Swim.ai, a startup developing advanced analytics software that can process data in devices at the edge of a network—such as industrial turbines or self-driving cars—announced today it raised $10 million in a Series B funding round.

The San Jose, CA-based company is part of the emerging movement toward “edge computing,” or adapting devices to handle a share of the computational burden of a computer network. Edge computing tackles problems such as the need for instant calculations based on the street view data collected by cameras in autonomous vehicles, so they can avoid a crash. Sending the raw data via the Internet to Web-based computers for analysis could be fatally slow.

Swim.ai is one of the companies figuring out ways to use artificial intelligence software to deliver high-order insights from data at the point where it’s collected—for example, in driverless cars or in ships at sea that might lose their Internet connection.

In addition to safety benefits, edge computing can also relieve bandwidth bottlenecks and reduce costs for moving masses of data to Web-based processors. Swim.ai has some hefty competitors in the edge software arena, including tech giants General Electric (NYSE: [[ticker:GE]]) and SAP.

Swim.ai’s Series B fundraising round was led by Cambridge, U.K.-based Cambridge Innovation Capital, joined by earlier investors Silver Creek Ventures and Harris Barton Asset Management. The round also included a strategic investment from Arm, a leading chipmaker that provides software to manage Internet of Things devices. Arm, with a Cambridge, U.K. headquarters and a North American headquarters in San Jose, is a wholly owned subsidiary of SoftBank Group. The new capital brings Swim.ai’s fundraising total to $17 million.

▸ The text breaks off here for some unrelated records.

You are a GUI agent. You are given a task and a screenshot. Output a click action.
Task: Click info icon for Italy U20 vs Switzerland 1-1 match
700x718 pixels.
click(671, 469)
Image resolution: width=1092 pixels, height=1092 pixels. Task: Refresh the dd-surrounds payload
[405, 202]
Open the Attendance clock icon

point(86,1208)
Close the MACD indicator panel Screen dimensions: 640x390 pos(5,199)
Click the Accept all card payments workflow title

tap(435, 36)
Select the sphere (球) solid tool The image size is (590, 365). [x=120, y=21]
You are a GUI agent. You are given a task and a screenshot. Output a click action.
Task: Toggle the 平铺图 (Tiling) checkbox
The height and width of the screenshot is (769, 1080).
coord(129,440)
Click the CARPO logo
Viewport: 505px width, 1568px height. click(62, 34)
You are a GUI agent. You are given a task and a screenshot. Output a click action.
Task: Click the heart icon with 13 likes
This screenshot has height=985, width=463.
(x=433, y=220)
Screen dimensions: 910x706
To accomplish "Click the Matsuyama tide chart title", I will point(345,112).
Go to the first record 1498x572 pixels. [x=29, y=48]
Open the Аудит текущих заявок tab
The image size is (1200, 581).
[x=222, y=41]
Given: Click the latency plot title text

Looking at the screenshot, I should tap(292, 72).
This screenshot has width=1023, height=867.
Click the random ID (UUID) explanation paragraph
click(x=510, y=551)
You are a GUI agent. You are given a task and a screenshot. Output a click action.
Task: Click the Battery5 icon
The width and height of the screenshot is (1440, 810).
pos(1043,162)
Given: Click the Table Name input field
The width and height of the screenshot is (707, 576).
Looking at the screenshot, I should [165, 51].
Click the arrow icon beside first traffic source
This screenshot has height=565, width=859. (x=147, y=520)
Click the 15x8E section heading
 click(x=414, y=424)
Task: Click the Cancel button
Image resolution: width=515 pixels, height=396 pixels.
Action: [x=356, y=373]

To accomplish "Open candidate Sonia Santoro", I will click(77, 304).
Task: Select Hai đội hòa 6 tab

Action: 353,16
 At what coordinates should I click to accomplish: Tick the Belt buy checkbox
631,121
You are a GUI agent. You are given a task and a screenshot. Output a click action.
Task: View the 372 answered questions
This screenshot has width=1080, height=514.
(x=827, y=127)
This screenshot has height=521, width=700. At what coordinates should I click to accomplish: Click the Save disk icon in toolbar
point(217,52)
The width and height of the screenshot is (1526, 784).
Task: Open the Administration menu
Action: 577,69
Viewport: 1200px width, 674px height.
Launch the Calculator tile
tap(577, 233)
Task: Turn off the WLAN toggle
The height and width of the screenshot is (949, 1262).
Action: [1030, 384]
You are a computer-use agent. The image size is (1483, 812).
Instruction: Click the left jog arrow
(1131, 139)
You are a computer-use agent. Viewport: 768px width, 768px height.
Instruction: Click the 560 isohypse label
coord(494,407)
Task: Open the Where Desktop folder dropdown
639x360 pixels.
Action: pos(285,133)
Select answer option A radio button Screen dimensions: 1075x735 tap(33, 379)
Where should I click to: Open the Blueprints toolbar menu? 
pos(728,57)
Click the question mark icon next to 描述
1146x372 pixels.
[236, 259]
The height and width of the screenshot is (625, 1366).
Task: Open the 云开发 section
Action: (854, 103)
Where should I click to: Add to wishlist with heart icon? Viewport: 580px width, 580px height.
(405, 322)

Chipmakers are joining software developers to work out the kinks that can stand in the way of edge computing. Artificial intelligence software usually demands powerful semiconductors such as Nvidia’s (NASDAQ: [[ticker:NVDA]]) Graphics Processing Units (GPU’s) to carry out its sophisticated computations. But chipmakers have been racing each other to design small, specialized A.I. chips that can fit into edge devices such as smartphones.

As a software developer, Swim.ai comes at the problem from a different direction, by designing its Swim EDX software to work on existing edge devices not necessarily fitted out with next-generation semiconductors.

As a company spokesperson explained in an e-mail exchange with Xconomy, Swim.ai’s software divvies up the various tasks involved in a data analysis and assigns them to the hardware in the customer’s network that can best carry out each particular chore. Some tasks are simple enough to be handled by a rudimentary computer called the Raspberry Pi Zero, which was launched in 2015 at a price of $5 by the Raspberry Pi Foundation, a U.K.-based charity that aims to make tinkering with computers accessible to anyone. (The foundation also gave away free “Pi Zeros,” which were about the size of a mini-Hershey bar, by attaching them to the covers of a tech magazine’s December 2015 issue. Versions of Pi Zero are still for sale for $5, or a bit more, from various distributors.)

More complex calculations that are also part of a Swim.ai data analysis, however, might need to be shipped to a Web-based computer with a GPU, the company spokesperson says.

Swim.ai plans to use its new capital to open an artificial intelligence R&D center in Cambridge, UK; to speed up its product development; and to expand its marketing efforts. Cambridge Innovation Capital’s investment director Andrew Williamson and Arm’s principal data scientist Damon Civin will join Swim.ai’s board of directors.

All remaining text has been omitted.